Work to complete: Wherever the line that contains "Click the copy S.M.A.R.T. info icon" falls, repeat it and the lines after it exactly until the records end, without any pictures.

Data provided:
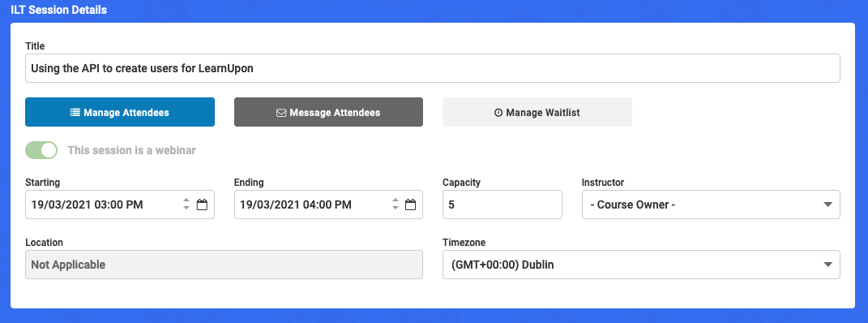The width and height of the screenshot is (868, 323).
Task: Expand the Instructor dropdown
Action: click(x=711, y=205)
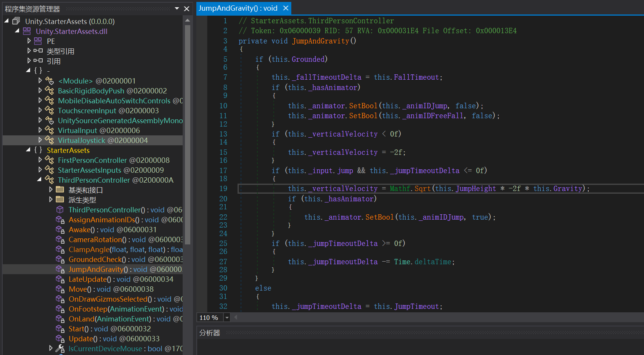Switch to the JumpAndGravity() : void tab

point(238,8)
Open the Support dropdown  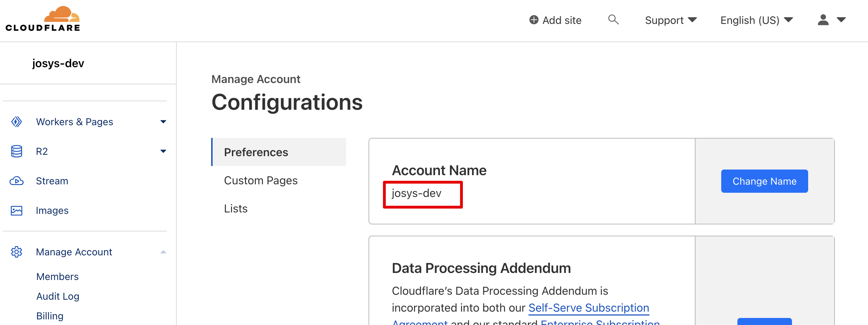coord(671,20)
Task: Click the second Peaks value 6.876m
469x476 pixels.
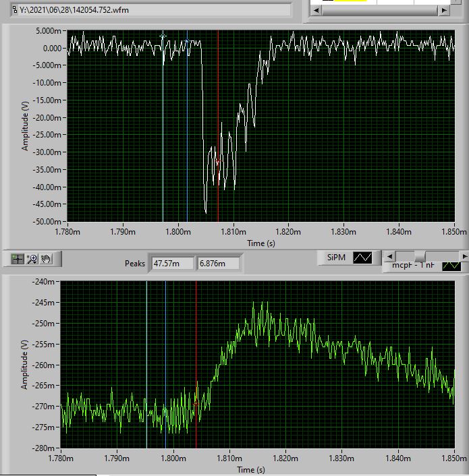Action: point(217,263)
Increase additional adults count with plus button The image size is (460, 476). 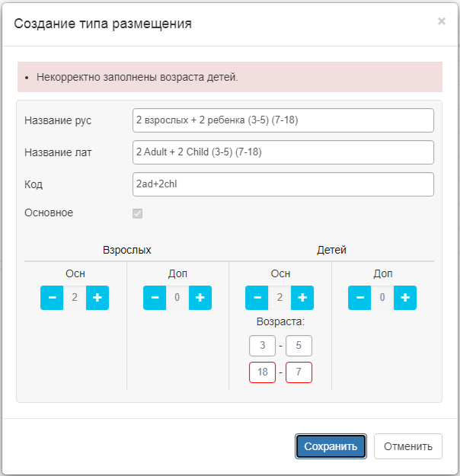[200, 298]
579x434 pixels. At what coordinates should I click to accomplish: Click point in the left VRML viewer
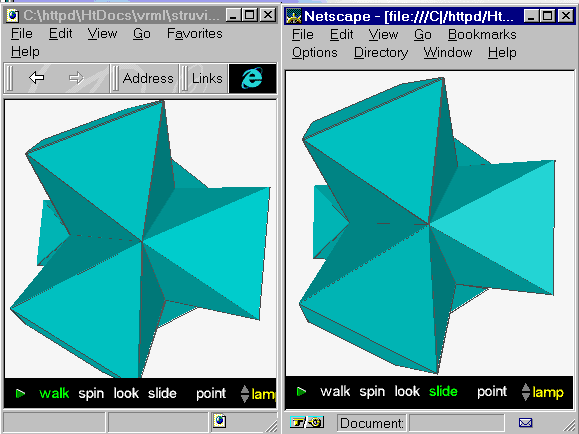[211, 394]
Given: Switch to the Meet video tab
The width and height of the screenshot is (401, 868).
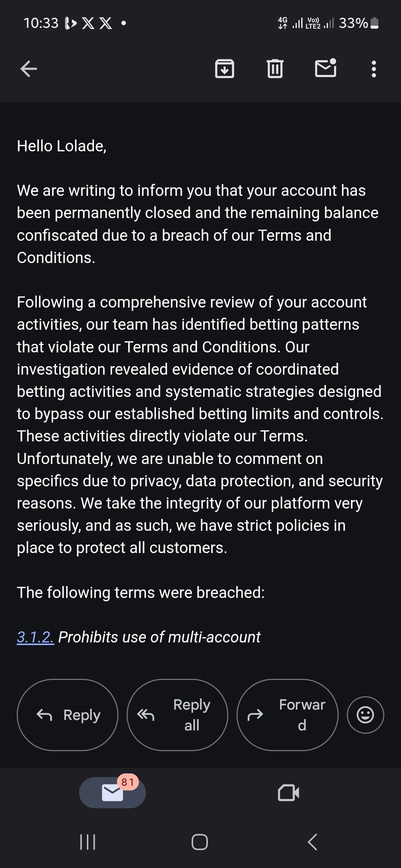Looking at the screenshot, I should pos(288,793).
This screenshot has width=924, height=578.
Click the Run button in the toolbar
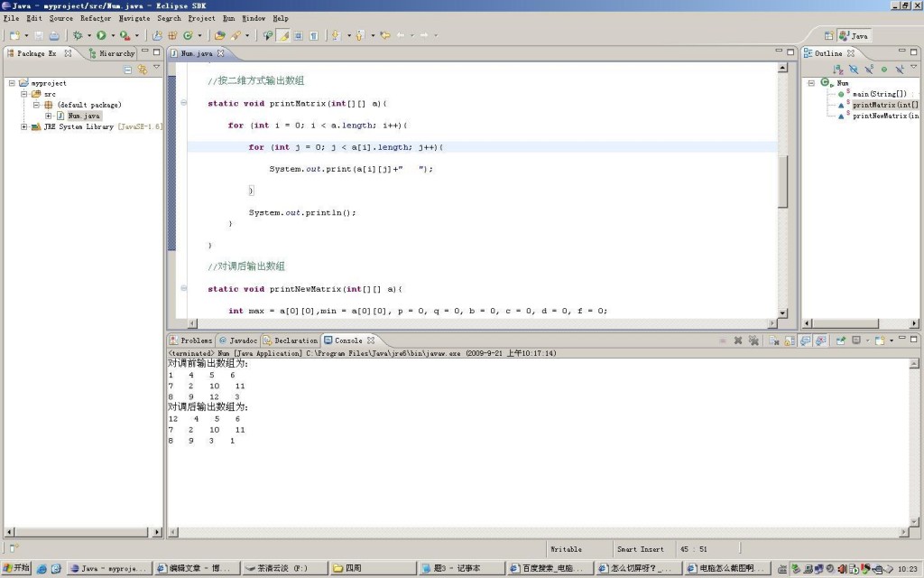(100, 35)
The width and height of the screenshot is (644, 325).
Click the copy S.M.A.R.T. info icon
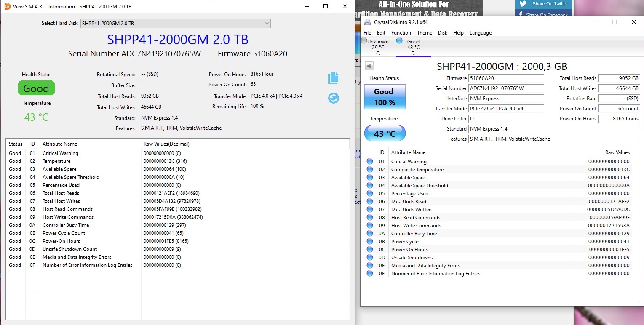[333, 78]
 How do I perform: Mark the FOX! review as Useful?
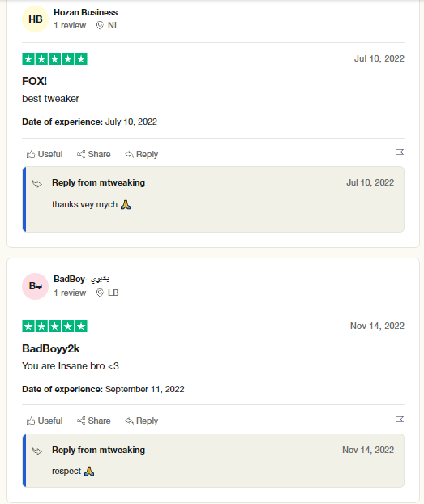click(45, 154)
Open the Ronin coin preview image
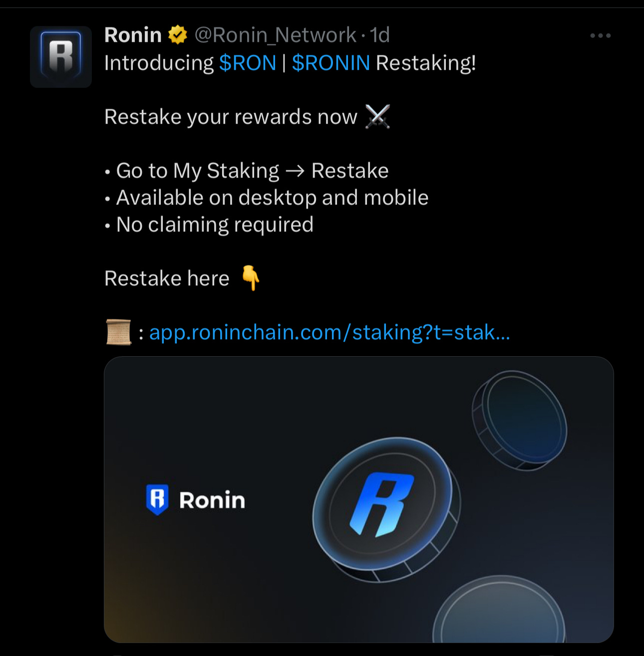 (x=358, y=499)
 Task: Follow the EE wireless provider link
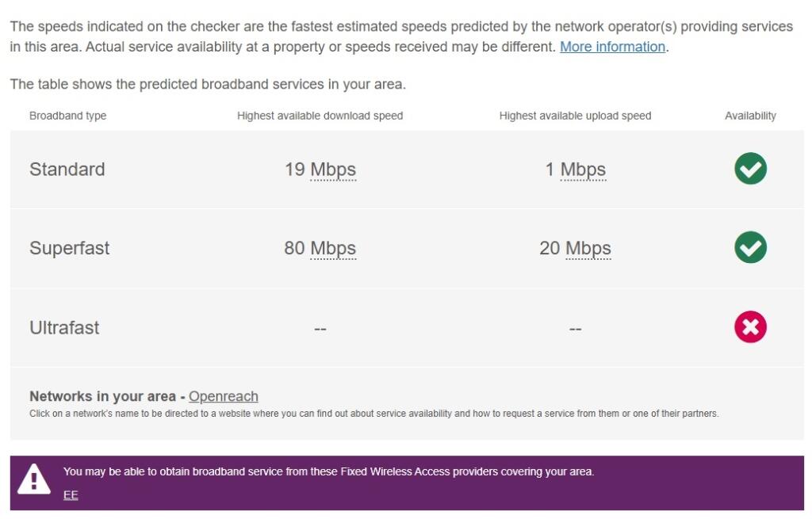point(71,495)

Output of the task:
Click the copy S.M.A.R.T. info icon
[333, 78]
 How do I perform: Mark the FOX! review as Useful?
click(45, 154)
Open the Ronin coin preview image
 (x=358, y=499)
 Task: Follow the EE wireless provider link
point(71,495)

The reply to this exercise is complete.